Running perf fuzzer showed below in dmesg logs:

powerpc/perf: Fix PMU callbacks to clear pending PMI before resetting an overflown PMC

[ Upstream commit 2c9ac51b850d84ee496b0a5d832ce66d411ae552 ]

Running perf fuzzer showed below in dmesg logs:
"Can't find PMC that caused IRQ"

This means a PMU exception happened, but none of the PMC's (Performance
Monitor Counter) were found to be overflown. There are some corner cases
that clears the PMCs after PMI gets masked. In such cases, the perf
interrupt handler will not find the active PMC values that had caused
the overflow and thus leads to this message while replaying.

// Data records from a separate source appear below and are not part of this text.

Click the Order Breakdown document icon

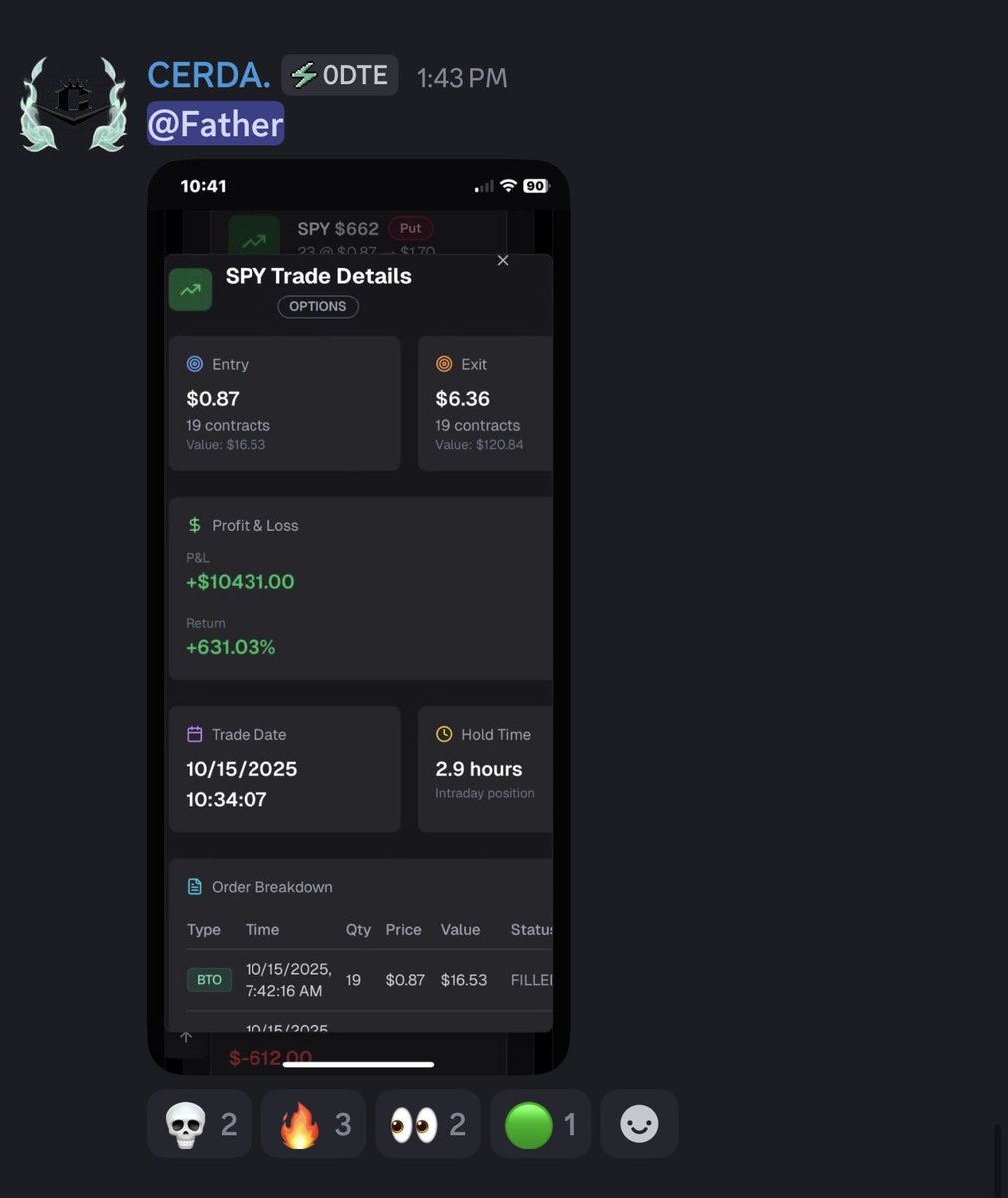pyautogui.click(x=195, y=887)
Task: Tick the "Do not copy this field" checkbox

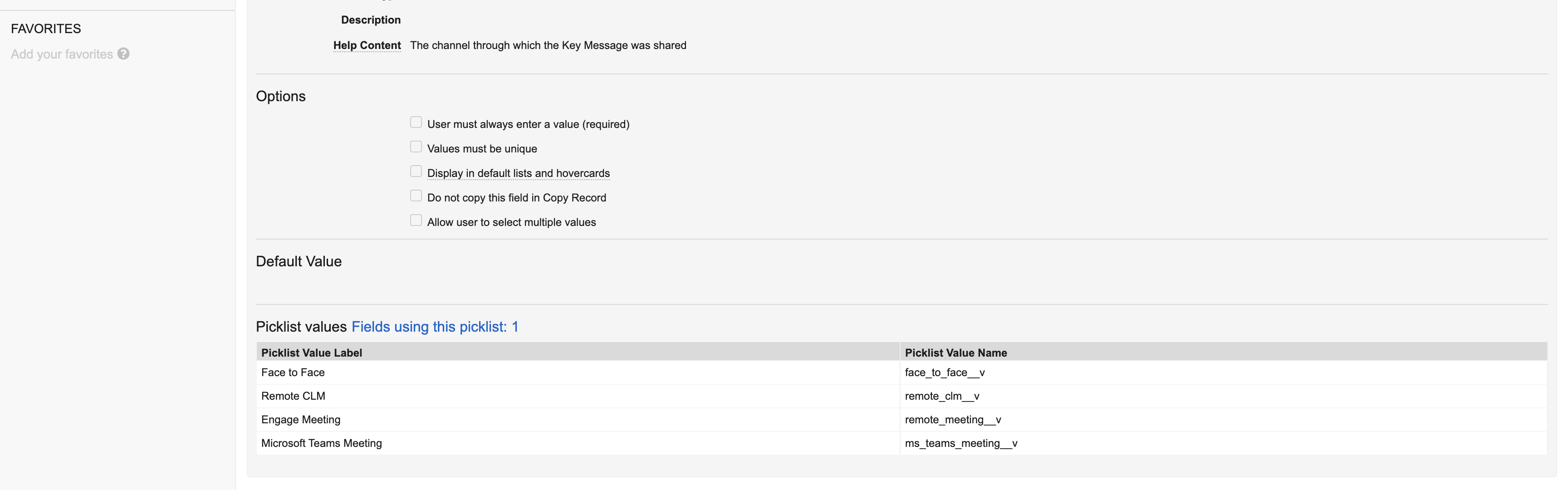Action: coord(416,196)
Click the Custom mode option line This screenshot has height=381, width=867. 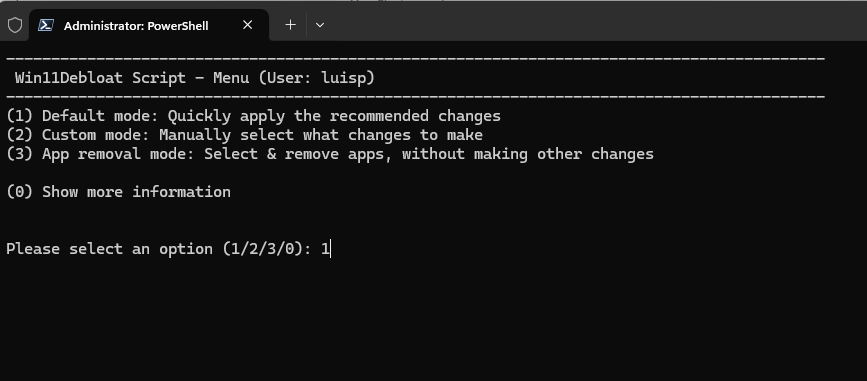[244, 135]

Case 1: PMU Interrupt happens during replay of other interrupts and
counter values gets cleared by PMU callbacks before replay:

During replay of interrupts like timer, __do_irq() and doorbell
exception, we conditionally enable interrupts via may_hard_irq_enable().
This could potentially create a window to generate a PMI. Since irq soft
mask is set to ALL_DISABLED, the PMI will get masked here. We could get
IPIs run before perf interrupt is replayed and the PMU events could
be deleted or stopped. This will change the PMU SPR values and resets
the counters. Snippet of ftrace log showing PMU callbacks invoked in
__do_irq():

<idle>-0 [051] dns. 132025441306354: __do_irq <-call_do_irq
<idle>-0 [051] dns. 132025441306430: irq_enter <-__do_irq
<idle>-0 [051] dns. 132025441306503: irq_enter_rcu <-__do_irq
<idle>-0 [051] dnH. 132025441306599: xive_get_irq <-__do_irq
<<>>
<idle>-0 [051] dnH. 132025441307770: generic_smp_call_function_single_interrupt <-smp_ipi_demux_relaxed
<idle>-0 [051] dnH. 132025441307839: flush_smp_call_function_queue <-smp_ipi_demux_relaxed
<idle>-0 [051] dnH. 132025441308057: _raw_spin_lock <-event_function
<idle>-0 [051] dnH. 132025441308206: power_pmu_disable <-perf_pmu_disable
<idle>-0 [051] dnH. 132025441308337: power_pmu_del <-event_sched_out
<idle>-0 [051] dnH. 132025441308407: power_pmu_read <-power_pmu_del
<idle>-0 [051] dnH. 132025441308477: read_pmc <-power_pmu_read
<idle>-0 [051] dnH. 132025441308590: isa207_disable_pmc <-power_pmu_del
<idle>-0 [051] dnH. 132025441308663: write_pmc <-power_pmu_del
<idle>-0 [051] dnH. 132025441308787: power_pmu_event_idx <-perf_event_update_userpage
<idle>-0 [051] dnH. 132025441308859: rcu_read_unlock_strict <-perf_event_update_userpage
<idle>-0 [051] dnH. 132025441308975: power_pmu_enable <-perf_pmu_enable
<<>>
<idle>-0 [051] dnH. 132025441311108: irq_exit <-__do_irq
<idle>-0 [051] dns. 132025441311319: performance_monitor_exception <-replay_soft_interrupts

Case 2: PMI's masked during local_* operations, example local_add(). If
the local_add() operation happens within a local_irq_save(), replay of
PMI will be during local_irq_restore(). Similar to case 1, this could
also create a window before replay where PMU events gets deleted or
stopped.

Fix it by updating the PMU callback function power_pmu_disable() to
check for pending perf interrupt. If there is an overflown PMC and
pending perf interrupt indicated in paca, clear the PMI bit in paca to
drop that sample. Clearing of PMI bit is done in power_pmu_disable()
since disable is invoked before any event gets deleted/stopped. With
this fix, if there are more than one event running in the PMU, there is
a chance that we clear the PMI bit for the event which is not getting
deleted/stopped. The other events may still remain active. Hence to make
sure we don't drop valid sample in such cases, another check is added in
power_pmu_enable. This checks if there is an overflown PMC found among
the active events and if so enable back the PMI bit. Two new helper
functions are introduced to clear/set the PMI, ie
clear_pmi_irq_pending() and set_pmi_irq_pending(). Helper function
pmi_irq_pending() is introduced to give a warning if there is pending
PMI bit in paca, but no PMC is overflown.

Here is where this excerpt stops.